In the Quintessential Phase of the radio series, there are multiple alternative endings after the final destruction of all possible Earths. The final ending here consists of the Babel fish carried by Arthur, Trillian, Ford, and Random having a sense for self-preservation, i.e. at the last minute they teleport the person they are inhabiting, and anyone nearby (namely Tricia McMillan), to safety. They are teleported to Milliways where they meet up with Zaphod, both Trillians merge, leaving her with her British accent but her blonde-American hair. Marvin has been rebuilt as his warranty has yet to expire and is parking cars at Milliways again (he has been promoted, he remarks; he now has his own bucket). Finally, they meet up with Fenchurch again who was teleported to Milliways after we last saw her in the Quandary Phase and has been working as a waitress there, waiting for Arthur. They all settle in together, leaving the series on an upbeat note and allowing for further adventures.

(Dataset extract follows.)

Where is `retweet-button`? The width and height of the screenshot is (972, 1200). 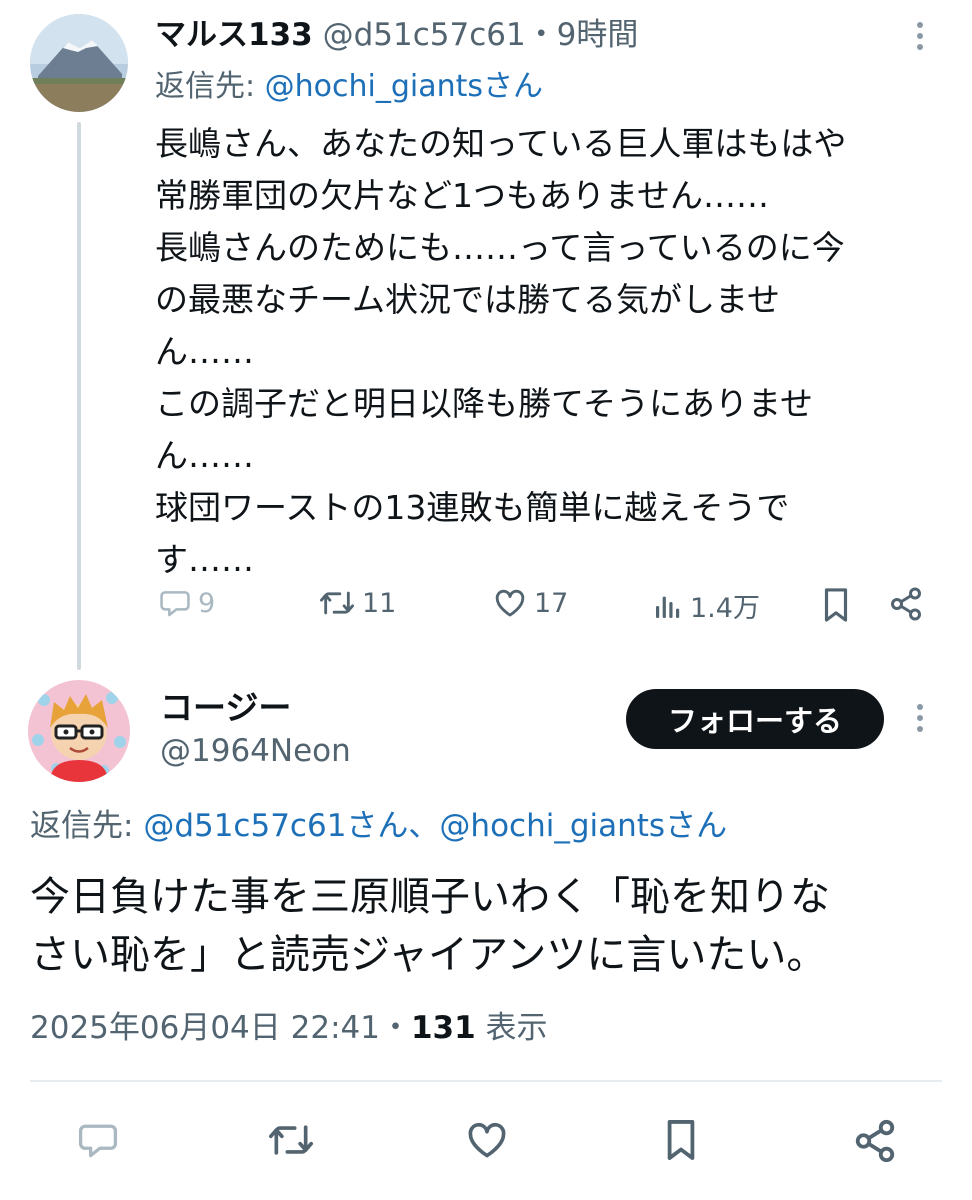
retweet-button is located at coordinates (291, 1142).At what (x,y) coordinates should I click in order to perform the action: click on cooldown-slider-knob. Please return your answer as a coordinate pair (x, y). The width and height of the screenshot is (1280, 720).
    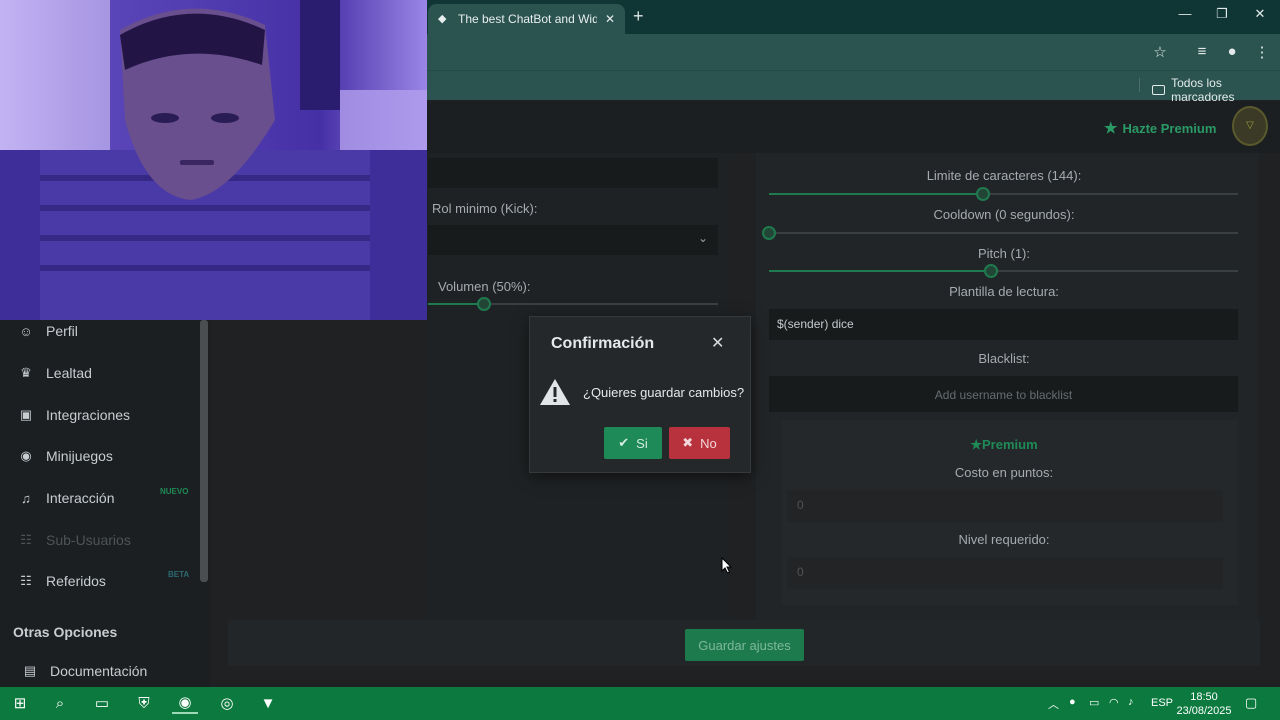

In the latest book, And Another Thing..., it is revealed that there are other Arthur Dents in the different dimensions of the book series, but they are all deceased, due to various mishaps of fate, so that only the Arthur who was rescued from Earth remains. One briefly appears in the book, wearing Arthur's traditional dressing gown and slippers, and is destroyed with the rest of Earth by the Grebulons. Ford almost sees him, but searches for a drink and misses him being vaporized.

==Arthur's "death"==
Arthur dies in the fifth installment of the book series, Mostly Harmless, in a club called Beta (owned by Stavro Mueller) when the Earth and all its duplicates are seemingly destroyed by the Grebulons. Adams frequently expressed his disdain for this ending in retrospect, claiming that it was too depressing and came about as the result of him having a bad year.

In the radio series, Arthur is saved by the Babel Fish, which can teleport itself, along with its carrier, out of danger. Arthur and the others who died in the books are instead teleported by their Babel Fishes to somewhere safer than Sector ZZ9 Plural Z Alpha. This is also used in Trillian's dream sequence, as the reason for their escape.

In And Another Thing..., written by Eoin Colfer, Arthur is put into a dream sequence (presumably referring to the epilogue of the radio series) and then frozen in time by the Guide Mk.2, allowing him to experience decades of life on a peaceful beach. The Guide's batteries soon run out, however, so all the main characters are re-awakened on the exploding Earth, at the exact point where Mostly Harmless left off. Zaphod then rescues them in the Heart of Gold. All alternative Arthurs are killed. In the end, Arthur travels through hyperspace on an interstellar passenger ship; he looks to the seat next to him to find Fenchurch sitting there talking to him, but he fades out of her dimension and into a new one. Materializing on the beach from his dream, he looks into the sky and discovers that the Vogons are on their way to destroy this planet.